Based on the object and spatialcharacteristics of the indoor environment, a total of 7 anchors were selected and installed at suitable locations. The relative coordinate system was then established using a total station, and the position of each anchor was measured using the non-prism function. The collected coordinates were then used to calibrate the entire positioning area. The horizontal coordinates of 5 control points in the relative coordinate system were acquired in the same way using a prism as the true value for the accuracy evaluation.
The hardware adopted, including tags and anchors, was provided by Locaris, and so was the TDOA positioning data processing engine.

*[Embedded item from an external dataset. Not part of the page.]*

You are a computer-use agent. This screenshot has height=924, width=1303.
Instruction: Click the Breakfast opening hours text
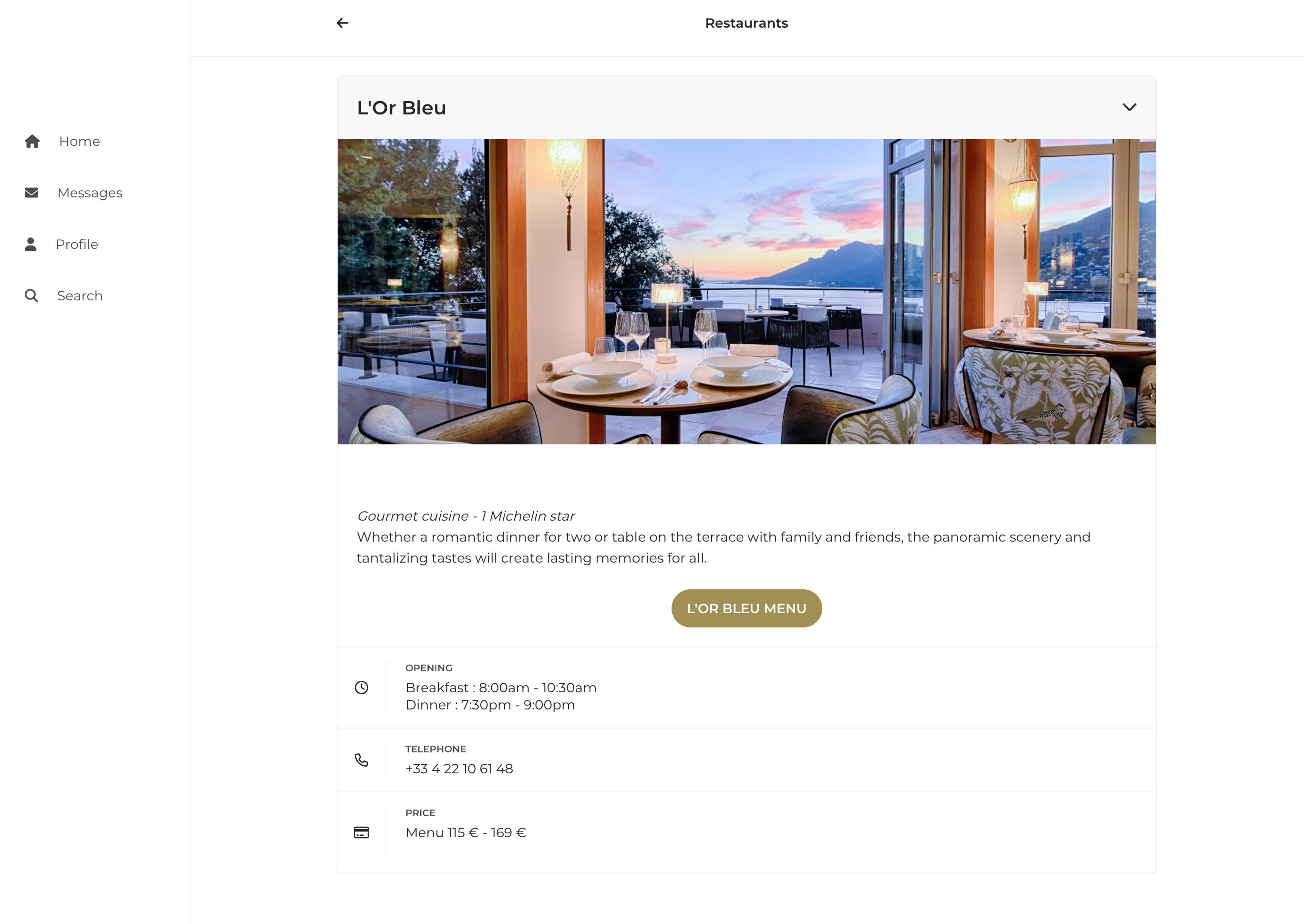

The system structure adopted the classic UWB indoor positioning system architecture, which consisted of an indoor positioning tag, an indoor positioning anchor, a switcher and a server. The tag signal sent ultra-wideband pulses to the anchor, which received the pulses and forwarded the data to the server via a LAN switcher. A data processing engine was deployed on the server-side that used the data for coordinate calculation.
3.2 Experiment method
Tripod was set up on each of the 5 control points obtained, and the tag was placed in the center of the tribrach after it was centered using an optical plummet. This was done so that the center of the tag was as consistent as possible with the center of the control point. The data output frequency of the location tag was set to 5hz for data acquisition for 5 to 7 minutes. The results of the analysis data were then evaluated for precision and accuracy.
4 Data Analysis
4.1 Precision
The precision statistics of the 5 sets of data are shown in Table I.
TABLE I
STANDARD DEVIATION STATISTICS (cm)
PT NO. Volume σx σy
PT1 2109 1.20 2.07
PT2 1533 0.34 0.73
PT3 2233 0.62 0.79
PT4 1713 0.34 1.42
PT5 1903 1.30 0.57
Precision analysis of the data showed that the system could output relatively stable positioning data in the environment, although there were occasional drifts, which could basically be kept within a floating range of 5cm.
4.2 Accuracy
The accuracy statistics, compared with the coordinates of the 5 control points, are shown in Table II.
TABLE II
ROOT MEAN SQUARE STATISTICS (cm)
PT NO. Volume RMS(x) RMS(y)
PT1 2109 1.31 3.00
PT2 1533 2.90 5.28
PT3 2233 6.53 4.31
PT4 1713 5.10 4.09
PT5 1903 4.90 7.80
Accuracy analysis of the data showed that the error between the tag coordinates and the reference could be kept within 10cm in the stationary state.
5 Conclusion
The test results of the experiment showed that UWB indoor positioning technology can provide stable horizontal positioning results. These have a precision level of about 10cm in a typical indoor environment. There is still some room for improvement in both the positioning accuracy and stability, which can be considered from the following two aspects.
In the algorithm, the introduction of inter-site measurements for proper parameter estimation and correction [7], or other models that can be flexibly corrected, according to the actual environment, can not only optimize the system’s positioning accuracy but also improve its suitability for different situations.
At the implementation level, when the anchor has been installed, it is generally necessary to collect the antenna position of the anchor using a total station or laser range finder to define this positioning area and establish the relative coordinate system. However, coordinate acquisition can only be performed by using non-prism alignment to the approximate center of the base station shell, as UWB antennas generally do not have a stable phase center. Inevitably, measurement errors will occur during this process that will have an impact on the positioning accuracy. Therefore, more accurate measurement methods, such as indoor LiDAR, could be applied to the benchmark calibration of the system that would reduce initial system errors and improve the system’s accuracy.